Third, we also applied our multiplexed single-cell pathology to the metastatic ccRCC dataset, revealing that the infiltration of Foxp3+ and Foxp3+PD-1+ Treg cells was more pronounced in metastatic lesions than in primary renal tumor lesions. Although no difference was found in the infiltration of CD8+CD39+PD-1+ T-cells between primary tumors and metastases, however, overall, metastatic tumors may be more aggressive in malignancy, suggesting a paradigm shift to the immunosuppressive environment. In this regard, due to the limited number of cases, further discussion is needed regarding site-specific differences in the immune environment [35].

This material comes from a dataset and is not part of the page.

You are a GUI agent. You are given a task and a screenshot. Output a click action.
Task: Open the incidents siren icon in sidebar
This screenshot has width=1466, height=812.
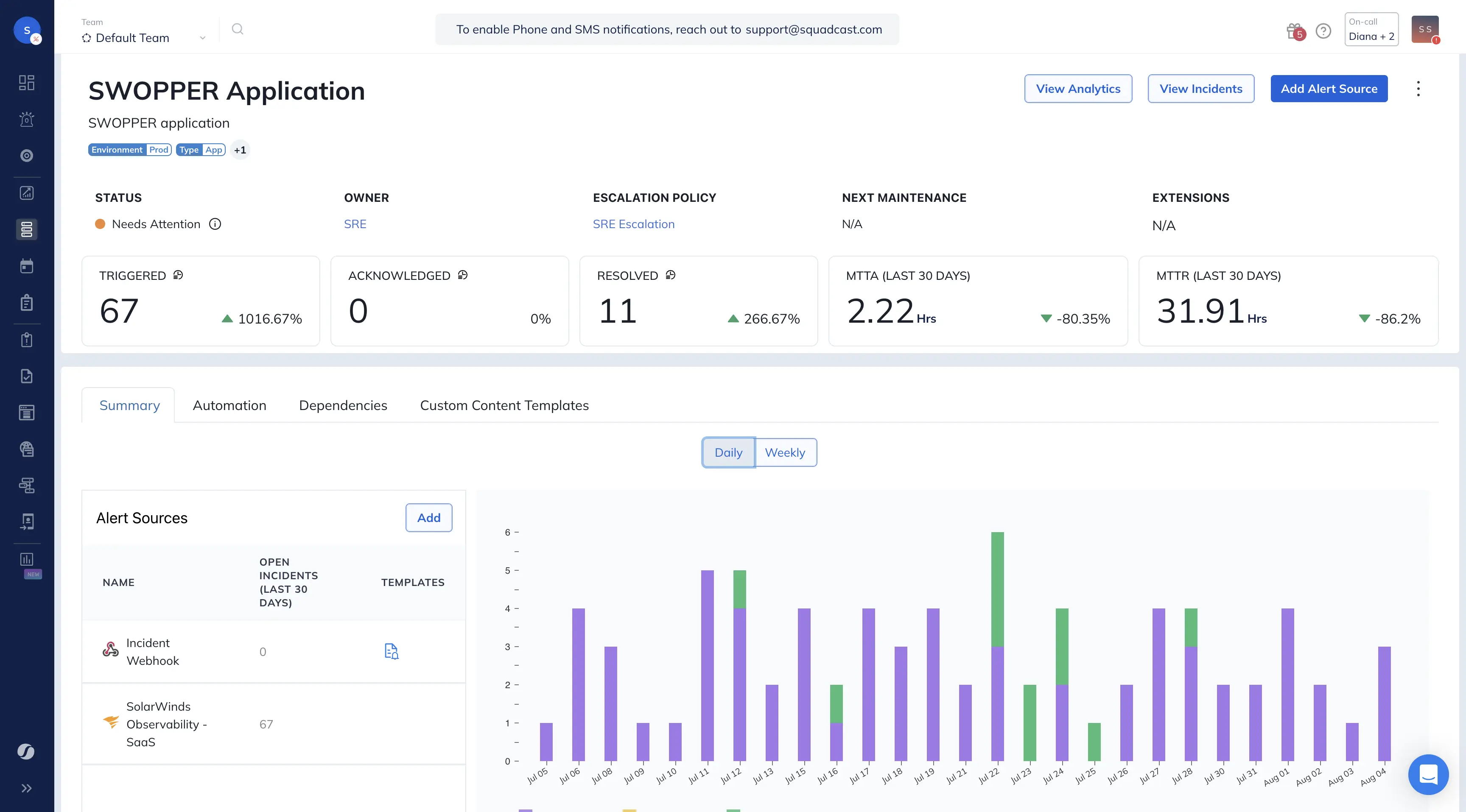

In sum, analyzing the immune landscape in the TME of RCC revealed phenotypic differences in CD8+ T-cells and clear CD8+ T-cell heterogeneity in tumors, where tumor-specific CD8+CD39+ T-cells and exhausted CD8+CD39+PD-1+ T-cells were central in malignancy. Further, our multiplexed single-cell pathology unraveled a unique interaction between CD8+CD39+PD-1+T-cells and Foxp3+PD-1+ Treg cells due to cell-to-cell proximity, forming a spatial niche more specialized in immunosuppression under PD-1 blockade. It is still discussing whether CD39 is the only marker that depict determines tumor-specific T-cells [36] and may require further consideration, however, our results could be used for developing new and efficient personalized treatment plans for patients with cancer and may provide further insight into the immunobiological standing of RCC differently apart from that of many other solid tumors.